Espère, et recommence
« Espère en l'Éternel ! Fortifie-toi et que ton cœur s'affermisse ! Espère en l'Éternel ! » Psaume 27.14
Le psaume commence par « L'Éternel est ma lumière et mon salut : de qui aurais-je crainte ? » Il finit par cette phrase. Entre les deux, David a demandé à Dieu de ne pas le rejeter, a évoqué son père et sa mère qui l'abandonnent, et a dit qu'il serait mort sans l'espérance de voir la bonté de Dieu.
Autrement dit : le psaume ne progresse pas de la peur vers la paix. Il commence dans la confiance, traverse l'angoisse, et se termine par un ordre que l'auteur se donne à lui-même. C'est plus honnête que la plupart de nos témoignages.
Et regardez la structure de la phrase finale : espère — fortifie-toi — espère. La même parole au début et à la fin, avec l'effort au milieu. David répète parce qu'une fois n'a pas suffi. Il a dit « espère », il a senti que ça ne tenait pas, il a dit « fortifie-toi », puis il a redit « espère ».
C'est cela, la persévérance réelle. Pas une ligne droite : une phrase qu'on redit. Beaucoup de croyants croient qu'ils ont échoué parce qu'ils doivent recommencer à croire tous les matins. Le psaume dit que recommencer est la chose.

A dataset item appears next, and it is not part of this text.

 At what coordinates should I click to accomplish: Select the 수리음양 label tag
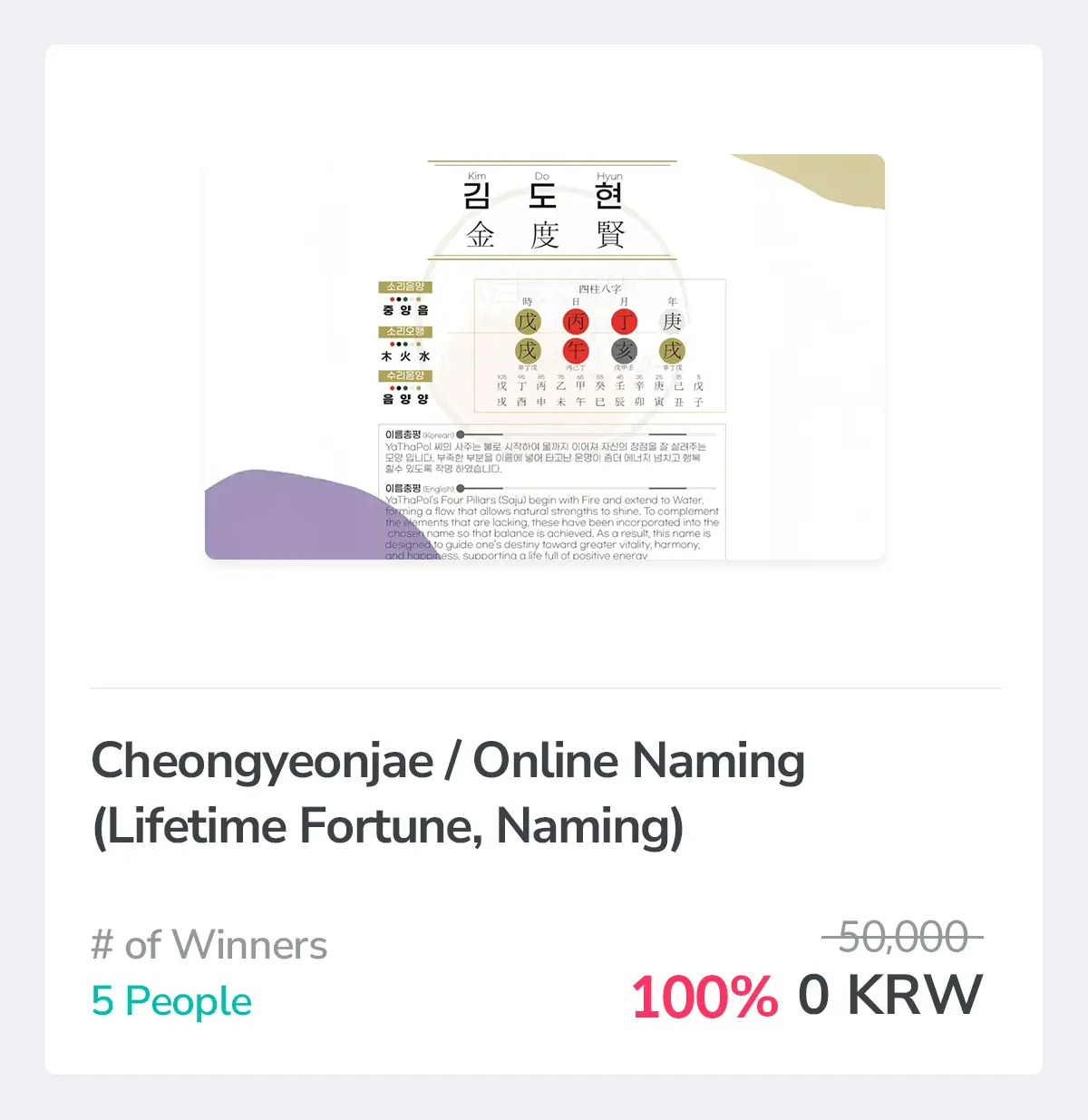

« Que ton cœur s'affermisse » — le verbe hébreu s'emploie pour des choses qu'on rend fermes, solides, tenues. Ce n'est pas un sentiment de force. C'est une structure qui tient sous la charge. Vous pouvez avoir le cœur affermi et les mains qui tremblent.

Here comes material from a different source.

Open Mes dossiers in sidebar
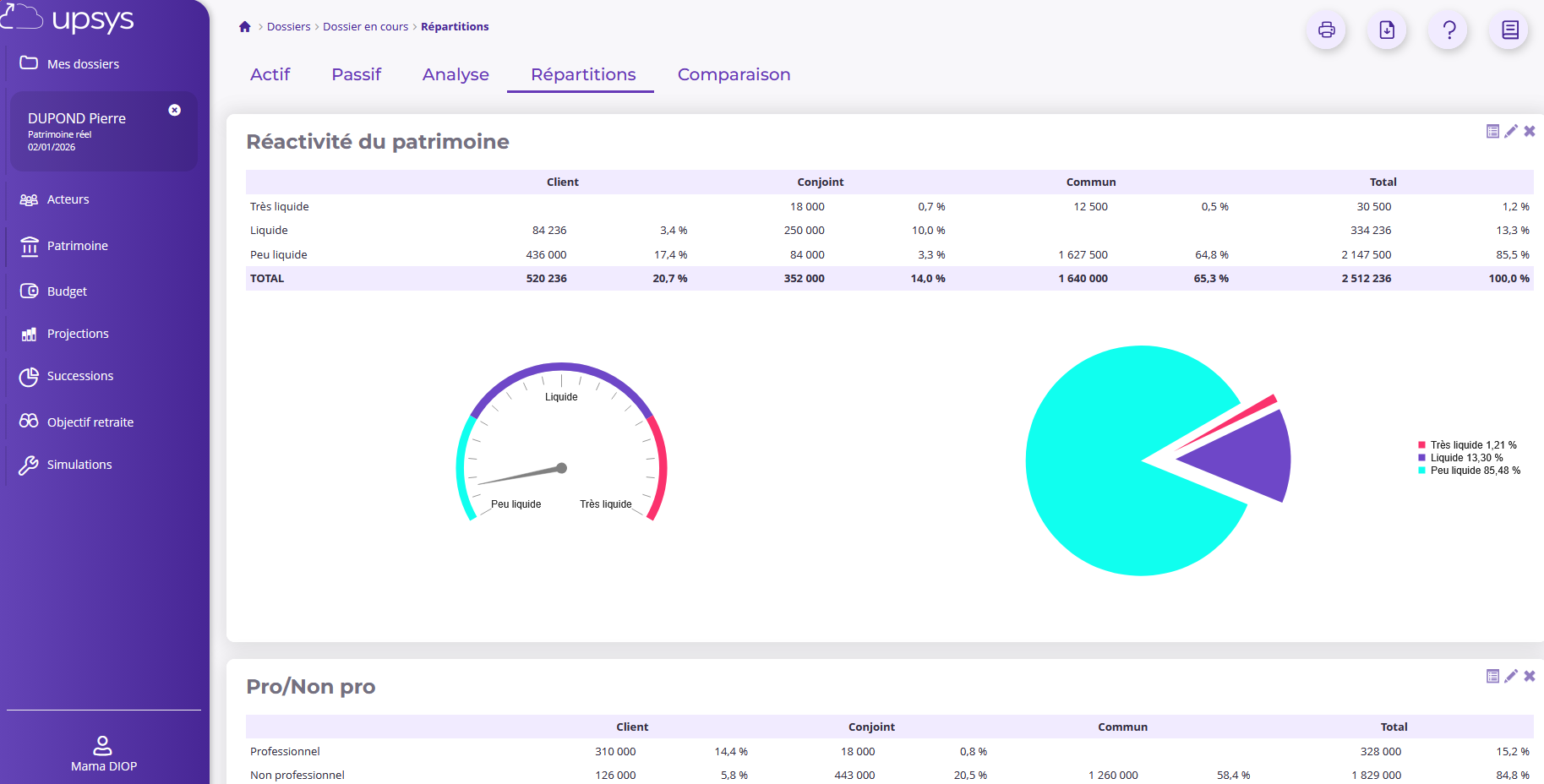[x=83, y=64]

Et il faut noter à qui David parle. Pas à Dieu : à lui-même, encore. Il n'attend pas qu'on vienne l'encourager. Il prend la parole sur sa propre âme et lui dit quoi faire.

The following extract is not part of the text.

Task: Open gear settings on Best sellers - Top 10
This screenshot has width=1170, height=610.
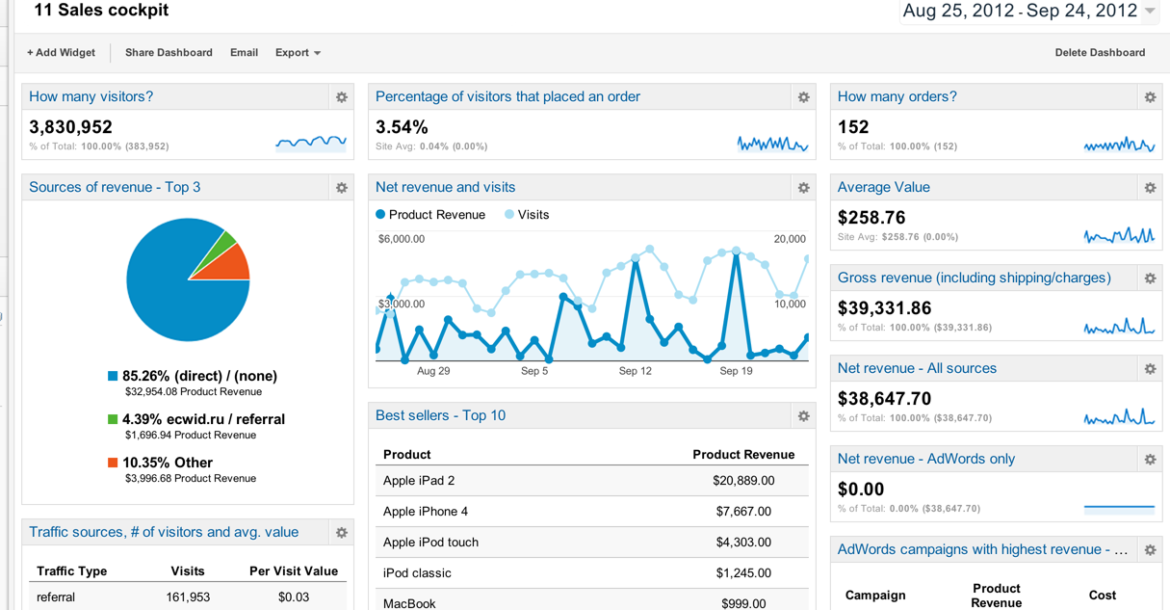Action: 804,416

Aujourd'hui, et demain. Dites-le au réveil, avant de regarder votre téléphone : J'espère en l'Éternel. Puis faites la journée. Et redites-le le soir, même si la journée a mal tourné — surtout si elle a mal tourné.
Ce n'est pas une formule. C'est la garde que vous prenez sur vous-même, comme le portier de Marc 13 prend la sienne sur la maison.